In [1]:
import tensorflow as tf
from transformers import BertTokenizer, TFBertForSequenceClassification
from sklearn.model_selection import train_test_split
from sklearn.preprocessing import LabelEncoder
from tensorflow.keras.utils import to_categorical
import numpy as np
import pandas as pd

In [2]:
file_path = '/content/skills_and_name (2).csv'
data = pd.read_csv(file_path)

# Display the first few rows of the dataset to understand its structure
data.head()

Unnamed: 0,Hadeel Almaylam,name
0,Lama Alshgrood,skils
1,Ability to manage multiple assignments and tas...,skils
2,Excellent written and verbal communication.,skils
3,Prowess in leading team & coordinating with th...,skils
4,Superlative negotiation skills,skils


In [3]:
data.columns = ["text", "label"]

# Display the updated dataset structure
data.head()

Unnamed: 0,text,label
0,Lama Alshgrood,skils
1,Ability to manage multiple assignments and tas...,skils
2,Excellent written and verbal communication.,skils
3,Prowess in leading team & coordinating with th...,skils
4,Superlative negotiation skills,skils


In [5]:
data.drop_duplicates(inplace=True)

# Model

In [6]:
# Step 1: Preprocessing
tokenizer = BertTokenizer.from_pretrained('bert-base-uncased')
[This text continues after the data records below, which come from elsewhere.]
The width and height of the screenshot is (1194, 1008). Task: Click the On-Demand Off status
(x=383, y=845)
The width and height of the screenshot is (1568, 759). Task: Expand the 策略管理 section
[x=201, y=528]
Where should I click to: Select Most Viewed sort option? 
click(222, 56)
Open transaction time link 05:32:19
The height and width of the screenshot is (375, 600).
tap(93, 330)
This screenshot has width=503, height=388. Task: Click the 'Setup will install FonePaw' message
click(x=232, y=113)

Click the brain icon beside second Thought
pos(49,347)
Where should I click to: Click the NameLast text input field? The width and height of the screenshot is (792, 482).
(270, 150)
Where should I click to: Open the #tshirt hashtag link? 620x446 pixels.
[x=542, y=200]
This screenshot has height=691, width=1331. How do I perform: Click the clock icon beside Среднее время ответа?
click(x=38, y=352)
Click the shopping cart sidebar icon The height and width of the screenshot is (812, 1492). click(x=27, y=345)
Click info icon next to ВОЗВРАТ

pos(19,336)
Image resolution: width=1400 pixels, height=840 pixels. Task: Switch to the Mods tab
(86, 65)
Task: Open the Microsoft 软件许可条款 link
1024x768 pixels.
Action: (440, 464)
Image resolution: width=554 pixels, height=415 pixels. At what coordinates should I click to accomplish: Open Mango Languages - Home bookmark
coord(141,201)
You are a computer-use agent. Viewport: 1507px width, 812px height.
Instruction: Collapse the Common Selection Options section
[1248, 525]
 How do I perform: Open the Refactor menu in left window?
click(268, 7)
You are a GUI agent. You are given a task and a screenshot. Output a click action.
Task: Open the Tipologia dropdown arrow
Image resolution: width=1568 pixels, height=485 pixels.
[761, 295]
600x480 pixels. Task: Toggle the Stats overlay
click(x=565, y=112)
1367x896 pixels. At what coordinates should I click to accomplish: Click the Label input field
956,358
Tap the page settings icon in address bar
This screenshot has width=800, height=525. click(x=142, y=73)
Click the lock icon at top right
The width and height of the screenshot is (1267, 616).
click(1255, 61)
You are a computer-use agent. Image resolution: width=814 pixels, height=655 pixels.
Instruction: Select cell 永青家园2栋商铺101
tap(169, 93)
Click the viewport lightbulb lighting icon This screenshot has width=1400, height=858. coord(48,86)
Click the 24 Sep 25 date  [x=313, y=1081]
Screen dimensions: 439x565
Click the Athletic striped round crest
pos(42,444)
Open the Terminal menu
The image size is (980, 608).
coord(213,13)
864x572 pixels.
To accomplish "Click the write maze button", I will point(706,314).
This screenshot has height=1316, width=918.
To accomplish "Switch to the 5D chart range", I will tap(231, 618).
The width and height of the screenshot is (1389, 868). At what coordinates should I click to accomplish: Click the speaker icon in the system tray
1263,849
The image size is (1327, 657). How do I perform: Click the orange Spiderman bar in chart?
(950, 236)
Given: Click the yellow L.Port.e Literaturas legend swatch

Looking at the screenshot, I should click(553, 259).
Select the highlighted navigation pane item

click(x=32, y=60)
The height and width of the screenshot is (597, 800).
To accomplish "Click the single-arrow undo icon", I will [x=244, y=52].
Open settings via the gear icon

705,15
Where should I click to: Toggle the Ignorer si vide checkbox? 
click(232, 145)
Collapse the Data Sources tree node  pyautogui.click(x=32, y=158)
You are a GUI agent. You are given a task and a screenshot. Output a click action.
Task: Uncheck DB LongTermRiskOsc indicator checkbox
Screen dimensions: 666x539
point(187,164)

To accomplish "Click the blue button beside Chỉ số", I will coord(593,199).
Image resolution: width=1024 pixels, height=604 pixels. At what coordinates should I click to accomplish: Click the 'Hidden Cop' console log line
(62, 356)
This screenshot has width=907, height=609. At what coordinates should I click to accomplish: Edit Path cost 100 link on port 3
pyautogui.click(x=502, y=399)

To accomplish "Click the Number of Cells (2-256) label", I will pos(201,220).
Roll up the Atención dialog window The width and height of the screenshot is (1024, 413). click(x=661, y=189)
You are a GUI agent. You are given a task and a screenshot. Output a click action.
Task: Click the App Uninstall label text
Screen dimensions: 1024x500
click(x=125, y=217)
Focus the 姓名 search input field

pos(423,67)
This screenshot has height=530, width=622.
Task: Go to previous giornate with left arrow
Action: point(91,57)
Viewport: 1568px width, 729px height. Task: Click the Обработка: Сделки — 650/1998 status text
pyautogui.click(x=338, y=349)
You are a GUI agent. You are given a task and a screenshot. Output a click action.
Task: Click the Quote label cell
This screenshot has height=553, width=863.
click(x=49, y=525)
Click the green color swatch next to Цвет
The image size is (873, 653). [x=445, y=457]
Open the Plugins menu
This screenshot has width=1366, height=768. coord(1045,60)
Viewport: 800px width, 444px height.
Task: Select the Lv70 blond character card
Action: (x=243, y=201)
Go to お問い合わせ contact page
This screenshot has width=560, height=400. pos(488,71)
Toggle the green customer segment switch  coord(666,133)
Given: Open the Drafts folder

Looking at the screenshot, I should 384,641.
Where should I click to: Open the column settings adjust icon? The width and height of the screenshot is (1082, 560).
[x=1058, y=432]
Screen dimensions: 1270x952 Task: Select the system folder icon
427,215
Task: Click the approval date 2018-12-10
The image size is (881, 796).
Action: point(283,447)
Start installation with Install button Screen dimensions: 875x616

The secret `HF_TOKEN` does not exist in your Colab secrets.
To authenticate with the Hugging Face Hub, create a token in your settings tab (https://huggingface.co/settings/tokens), set it as secret in your Google Colab and restart your session.
You will be able to reuse this secret in all of your notebooks.
Please note that authentication is recommended but still optional to access public models or datasets.


tokenizer_config.json:   0%|          | 0.00/48.0 [00:00<?, ?B/s]

vocab.txt:   0%|          | 0.00/232k [00:00<?, ?B/s]

tokenizer.json:   0%|          | 0.00/466k [00:00<?, ?B/s]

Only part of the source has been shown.